Is there any way in ruby to create dynamic variables?
counter = 52
box#{counter} = “cat and dogs”
There would be then a new variable
box52
Note that this is not a question whether someone should do it or not -
this is solely whether it is doable or not. Until today I thought it is
somehow possible with eval but I failed, so I assume it is not possible.
Note that this is not a question whether someone should do it or not -
this is solely whether it is doable or not. Until today I thought it is
somehow possible with eval but I failed, so I assume it is not possible.
irb(main):010:0> counter = 52
=> 52
irb(main):011:0> eval “box#{counter} = ‘cat and dogs’”
=> “cat and dogs”
irb(main):012:0> box52
=> “cat and dogs”
Now try the same thing in plain ruby without irb.
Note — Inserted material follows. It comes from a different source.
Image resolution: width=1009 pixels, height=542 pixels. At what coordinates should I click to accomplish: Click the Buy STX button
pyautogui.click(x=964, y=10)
Never trust irb on
things like these.
Dynamic variables as created by eval live in a separate, eval-specific
scope and can only be accessed through eval. This is a consequence of
Ruby deciding at “compile” time what’s a local variable and what’s
not. So, if you have code like this:
eval “a = 5”
p a
then in “p a”, a is determined to be a method call before that code is
even run. The a is accessible through eval though:
Thanks for catching the mistake and providing the link.
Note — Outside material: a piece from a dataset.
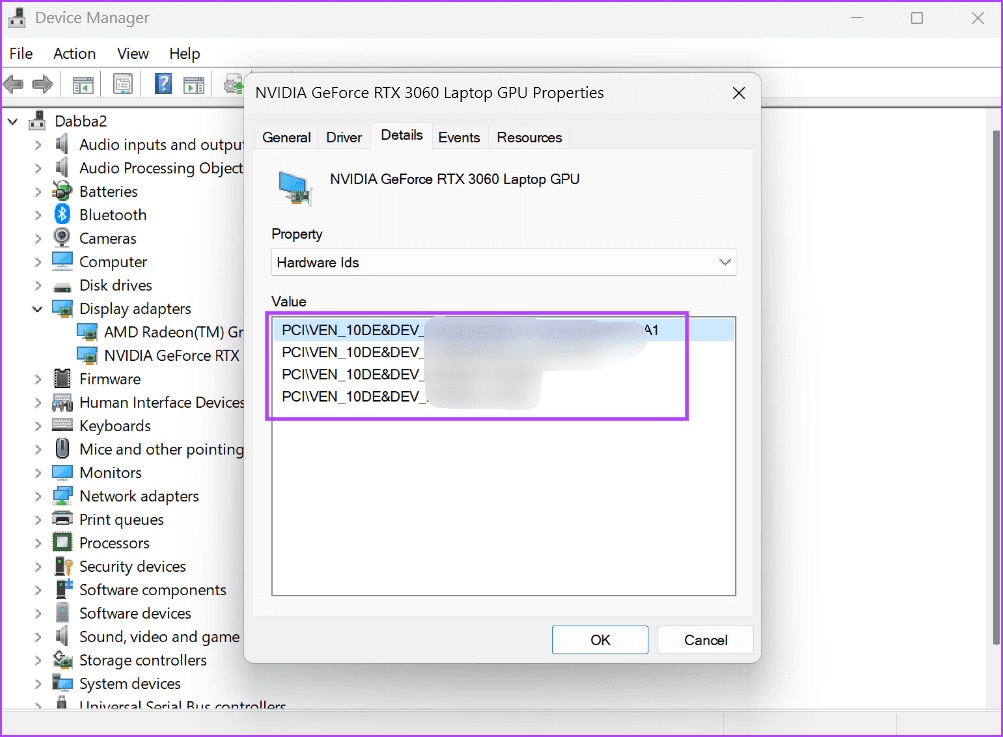1003x737 pixels.
Task: Open the Show/Hide Console Tree toolbar icon
Action: tap(83, 83)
So there really is no way to get the “box52” variable directly? It’s
only available within the context of an eval?
When I run the code below directly (not from IRB), the interpreter is
clearly seeing the “box52” local variable and keeping its state around,
but won’t let me access it without wrapping an eval around it, which
seems wrong:
counter = 52
p local_variables # => [“counter”]
eval “box#{counter} = ‘cat and dogs’”
p local_variables # => [“counter”, “box52”]
p eval(“box52”) # => “cat and dogs”
p box52 # => undefined local variable or method `box52’ for main:Object
(NameError)
I say “seems wrong” because I’m used to the following behavior:
Python
counter = 52
eval(compile(‘box%s = “cat and dogs”’ % counter, ‘’, ‘exec’))
print box52 # => “cat and dogs”
Perl
$counter = 52;
eval(“$box$counter = ‘cat and dogs’”);
print $box52, “\n”; # => “cat and dogs”
On Tue, Jul 01, 2008 at 06:45:48PM +0900, Marc H. wrote:
somehow possible with eval but I failed, so I assume it is not possible.
I’m going to give you exactly what you didn’t ask for: why this is a bad
idea. This is a discussion about Perl rather than Ruby, but it remains
relevant: Why it's stupid to `use a variable as a variable name'
See the subsequent parts of the series for further discussion.
See the subsequent parts of the series for further discussion.
–Greg
Here here - I remember reading that article way back - the basic point
of it is that if you want to create a variable on the fly, it probably
means you should be using a Hash.
counter = 52
eval(compile(‘box%s = “cat and dogs”’ % counter, ‘’, ‘exec’))
print box52 # => “cat and dogs”
Perl
$counter = 52;
eval("$box$counter = ‘cat and dogs’");
print $box52, “\n”; # => “cat and dogs”
In python, local variables are not (necessarily) determined at
parse/compile time. They’re slots in a local scope that can grow later
on.
In Ruby, this behavior only exists for eval scopes. Ruby 1.8 shares a
single eval scope under any given normal scope across all evals in that
normal scope. Ruby 1.9 instantiates a new eval scope for each eval.
In python, local variables are not (necessarily) determined at
parse/compile time. They’re slots in a local scope that can grow later
on.
In Ruby, this behavior only exists for eval scopes. Ruby 1.8 shares a
single eval scope under any given normal scope across all evals in
that normal scope. Ruby 1.9 instantiates a new eval scope for each eval.
I don’t know what Perl does.
Charles, thanks for the clarification about the scoping behaviors.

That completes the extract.